**Texto:**
E o que é que podemos de facto fazer se optarmos por reflorestar?
Não estamos num tempo de devermos pôr os ovos todos no mesmo cesto.
Cada exploração é uma exploração mas, dependendo de áreas, de solos,
porque o clima na região é todo ele muito semelhante, não foge muito
do que me estava a dizer. Eu ponho de parte os carvalhos porque nas
zonas de areia não têm a mínima hipótese. Há zonas que podem ser
reflorestadas com povoamentos mistos, e neste momento há instrumentos
financeiros. O Proder ainda permite, e no próximo quadro com certeza
irá haver também medidas que permitam fazer a reposição do potencial
produtivo, com custos aceitáveis. Obviamente que dá algum trabalho,
tem de se fazer um plano de gestão florestal, elaborar um projecto, e
fazer a candidatura. Mas se ela for aprovada permite restabelecer o
povoamento. Mas de facto tem de se acertar na espécie que lá se põe.
Numa parcela que tenha 50 ou 60 hectares, desde que os solos o
permitam, pode fazer-se uma distribuição em que o eucalipto tem
perfeitamente lugar, eventualmente podem-se fazer povoamentos mistos
de pinheiro bravo e manso, povoamentos mistos de sobreiro e pinheiro
manso, ou sobreiro e pinheiro bravo.
E há outras possibilidades além das árvores autóctones?
Nem tudo tem de ser reflorestado. Há solos com qualidade para
agricultura e podem ser rentabilizados de outra forma. Por outro lado
há também algumas perspectivas ao nível de produção de biomassa para
energia. Isso vai depender da política que for adoptada como
subsidiação de energia produzida por fontes renováveis, que começa a
ter os holofotes muito em cima. O preço pago pela energia produzida
através de fontes renováveis é um preço subsidiado, o que assegura a
rentabilidade do negócio. A viabilidade dessa exploração é induzida,
não é uma viabilidade própria. Se o Estado disser que o preço do
megawatt diminui, estes projectos podem cair por terra. Na utilização
de espécies vocacionadas para a produção de biomassa está a ser
testado o uso de salgueiros, que é uma espécie quase invasora, ou
mesmo as mimosas ou as acácias, e uma coisa nova mas que também não
está testada, a paulónia. É uma árvore estranha que tem uma capacidade
de crescimento muito grande.

**Dados fornecidos:**
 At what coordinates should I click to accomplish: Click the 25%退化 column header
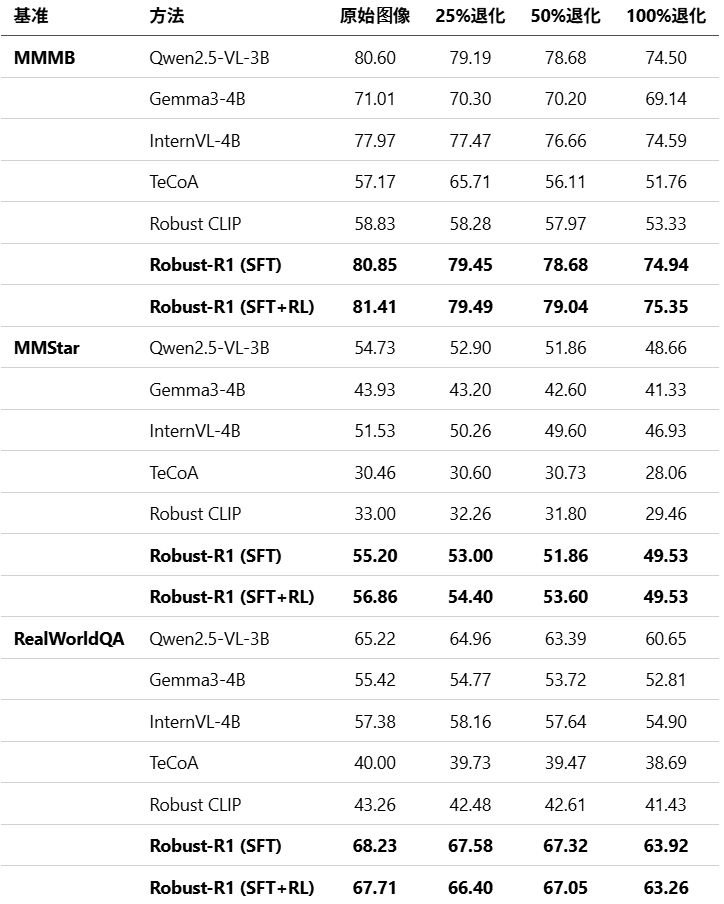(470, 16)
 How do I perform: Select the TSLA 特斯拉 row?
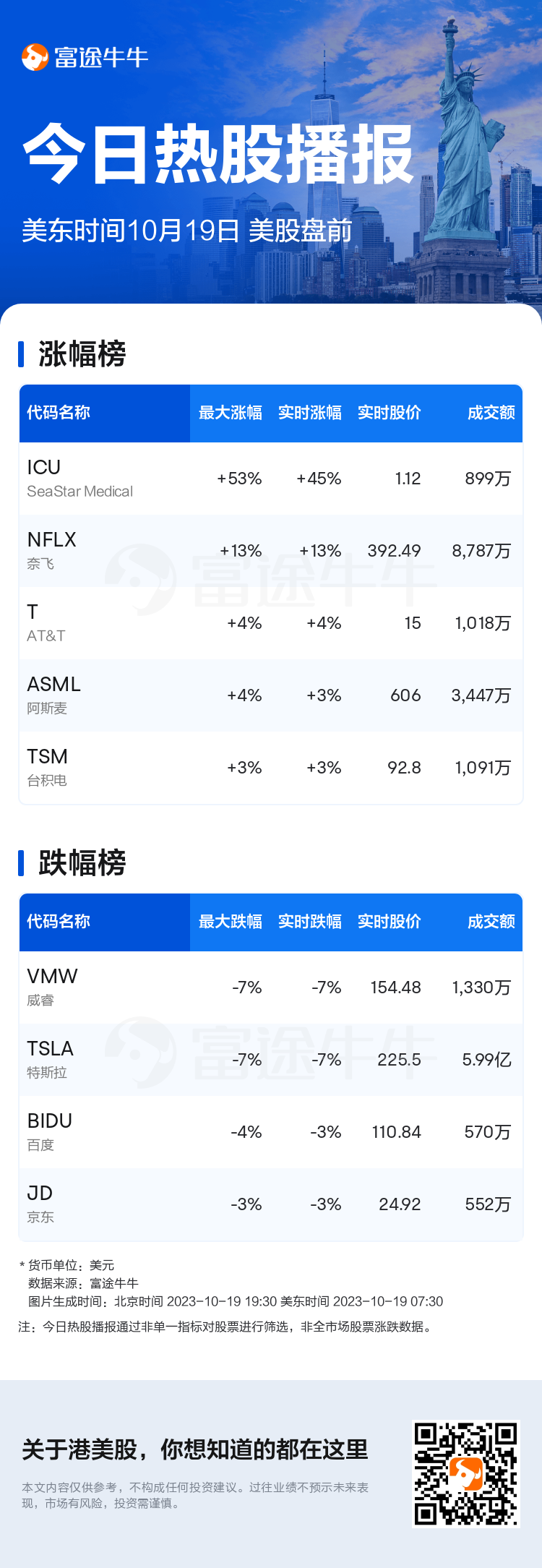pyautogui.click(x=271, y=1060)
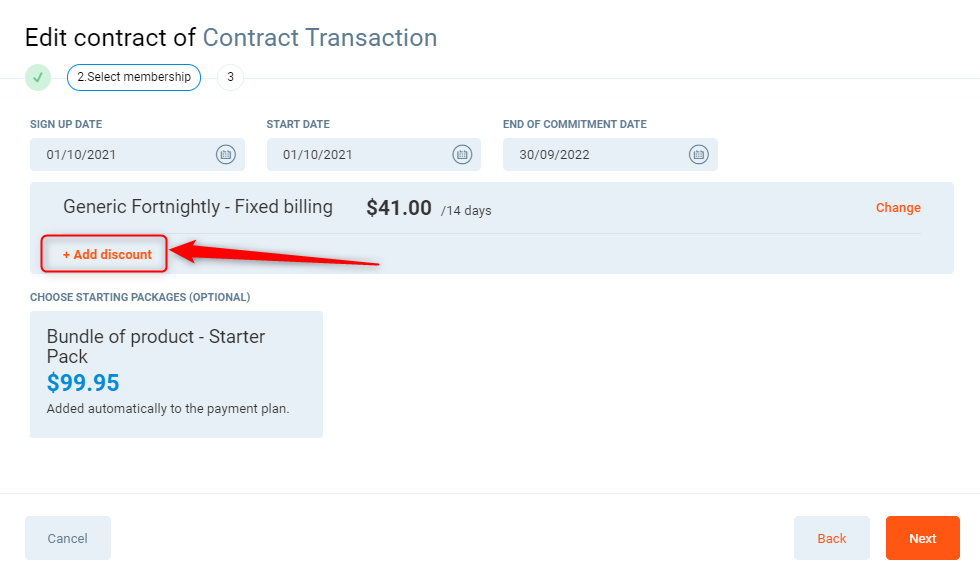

**O que vai fazer:**
a – No texto sobre reflorestação, por que motivo são postos de parte os carvalhos?
b – Traduza para inglês esta frase do texto sobre reflorestação: "Não estamos num tempo de devermos pôr os ovos todos no mesmo cesto."
c – Prolongue o texto sobre reflorestação a partir do ponto em que termina.
Os dados não têm qualquer papel aqui.

**Respostas:**
a – Porque nas zonas de areia não têm a mínima hipótese.

b – This is not a time when we should put all our eggs in one basket.

c –
Não há portanto perspectiva de já a breve prazo termos no mercado, em
viveiro, um pinheiro resistente ao nemátodo.
Não me parece. Os processos de melhoramento genético são processos
lentos. Suponhamos que daqui a 4 ou 5 anos já havia umas plantas. Não
estão testadas, não se conhece o seu comportamento, seria correr um
risco enorme. E na floresta a unidade de tempo são décadas e os riscos
demasiado elevados.

A nível de campo, hoje fala-se no uso de armadilhas e insecticidas…
Tenho os maiores receios em relação à aplicação de insecticidas em
larga escala. Porque são de incidência geral e, como aconteceu no
passado, podemos provocar um desequilíbrio ainda maior do que aquele
que já tínhamos. Podemos acentuar o problema. Em termos florestais os
prazos são muitíssimo dilatados, e além disso os custos são
incomportáveis. A pulverização de áreas vastas só pode ser feita de
avião, com quantidades enormes, e com impactos ambientais difíceis de
avaliar. Parece-me mais racional o recurso à luta biológica, com uso
de armadilhas, e o incremento do planeamento e da gestão.

Que contributo é que a investigação pode dar para conter este problema?
Um contributo decisivo. A fileira florestal é um sector fundamental da
economia portuguesa e, tal como disse há pouco, a floresta portuguesa
tem problemas sanitários consideráveis em quase todas as espécies. A
sua resolução passa pela investigação. A adequação e capacidade de
resposta da investigação às necessidades de um sector é a única
justificação para a sua existência. Para além disso, a transmissão do
conhecimento aos seus potenciais "clientes" e utilizadores deve ser o
destino final da investigação. Infelizmente não acontece muitas vezes.

Apesar de tudo, nesta altura começamos a estar mais conscientes acerca
do que correu mal. E já conhecemos mais sobre boas práticas. Pensa que
estas contrariedades que atravessamos agora podem constituir um
estímulo e uma oportunidade para agirmos e virmos a ter uma floresta
mais bem gerida?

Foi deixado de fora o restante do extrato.